Einschränkung des Sozialausgleichs in der Höhe der Rente

Gleichzeitig mit der Rentenniveausenkung wurde der Sozialausgleich in der Höhe der Rente eingeschränkt.

  • der Sozialausgleich für Arbeitslosenzeiten wurde auf Zeiten der Arbeitslosigkeit mit Bezug von Arbeitslosengeld I eingeschränkt. Seit 2011 werden Zeiten der Arbeitslosigkeit mit Bezug von Hartz IV (Arbeitslosengeld II) für die Höhe der Rente nicht mehr bewertet.
  • durch das Altersgrenzenanpassungsgesetz 2008 wurde das Regelalter von 65 auf 67 Jahre angehoben
  • gestrichen wurde die pauschale Anhebung der ersten 3 Arbeitsjahre für Zeiten vor dem 25. Lebensjahr, sofern es sich nicht um Zeiten einer Berufsausbildung handelt
  • für Schul-, Fachhochschul- und Hochschulzeiten wurde der Sozialausgleich komplett abgeschafft. Diese Zeiten werden für Rentenzugänge ab 2009 nicht mehr rentensteigernd berücksichtigt.
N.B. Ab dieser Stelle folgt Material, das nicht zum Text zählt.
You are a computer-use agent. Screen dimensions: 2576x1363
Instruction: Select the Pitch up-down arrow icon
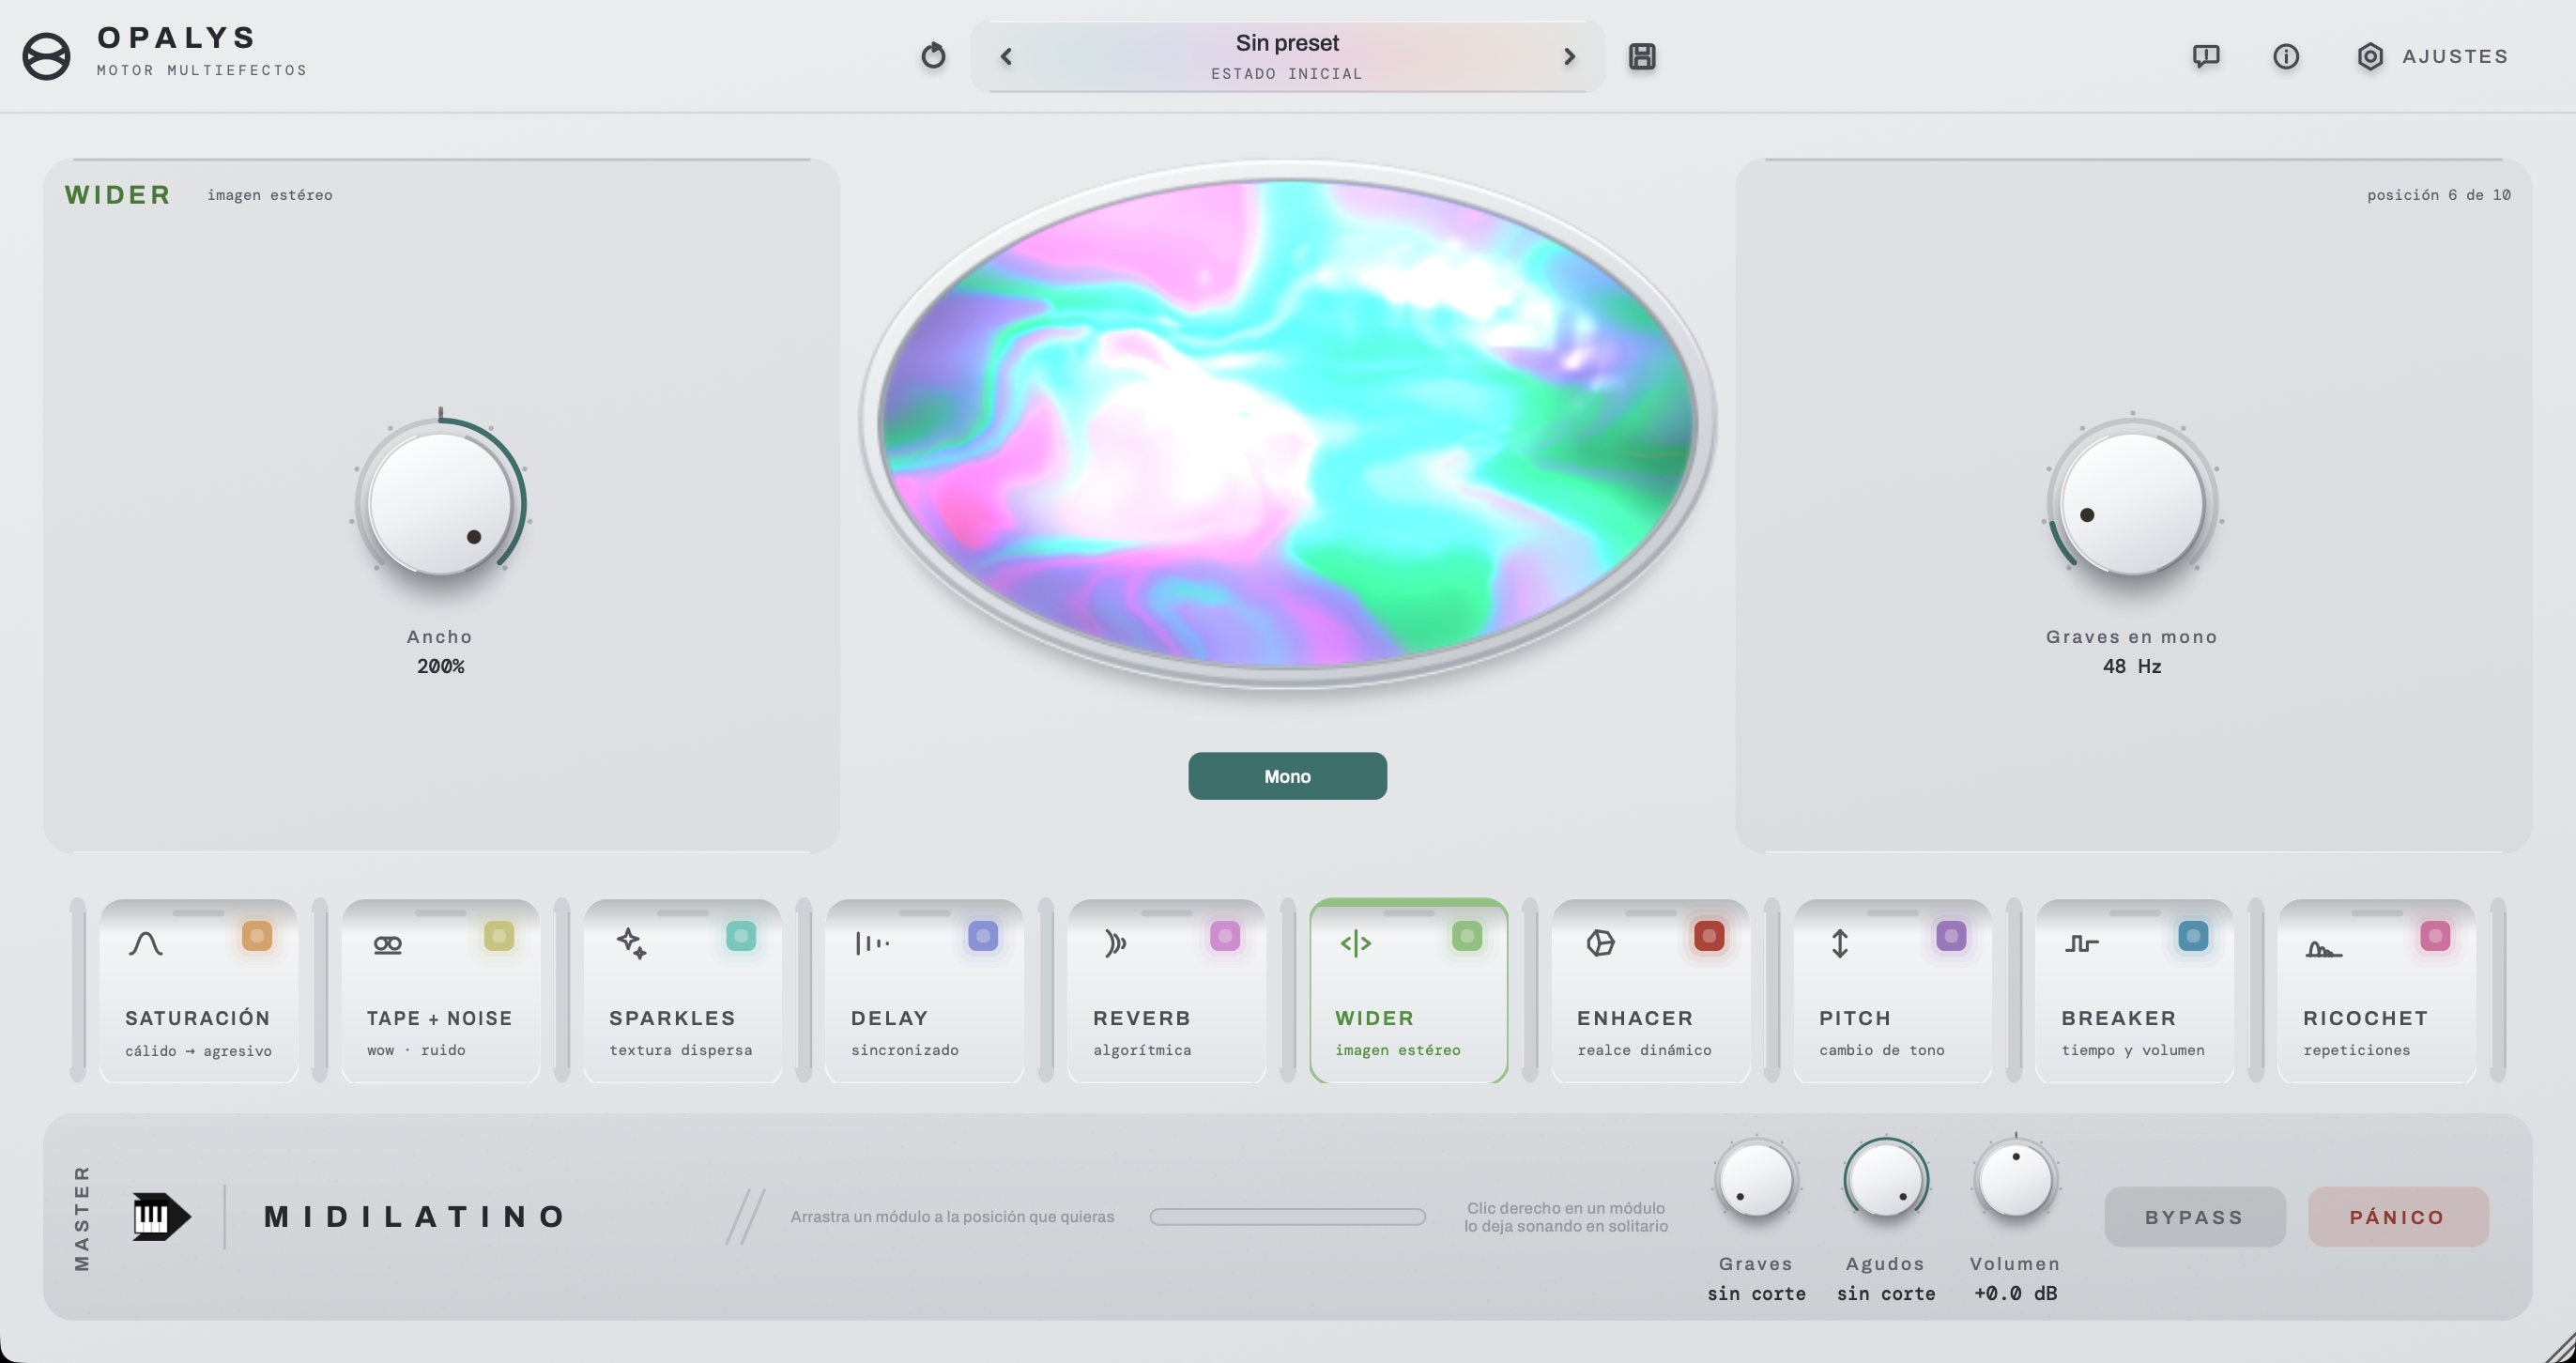(x=1840, y=943)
Als Ersatz für die durch die Kürzung des Nettorentenniveaus entstandene Rentenlücke wurde das System einer kapitalgedeckten arbeitnehmerfinanzierten Privaten Altersvorsorge eingeführt: Die steuergeförderte Riester-Rente und die steuer- und sozialabgabenfreie Entgeltumwandlung zur betrieblichen Altersversorgung.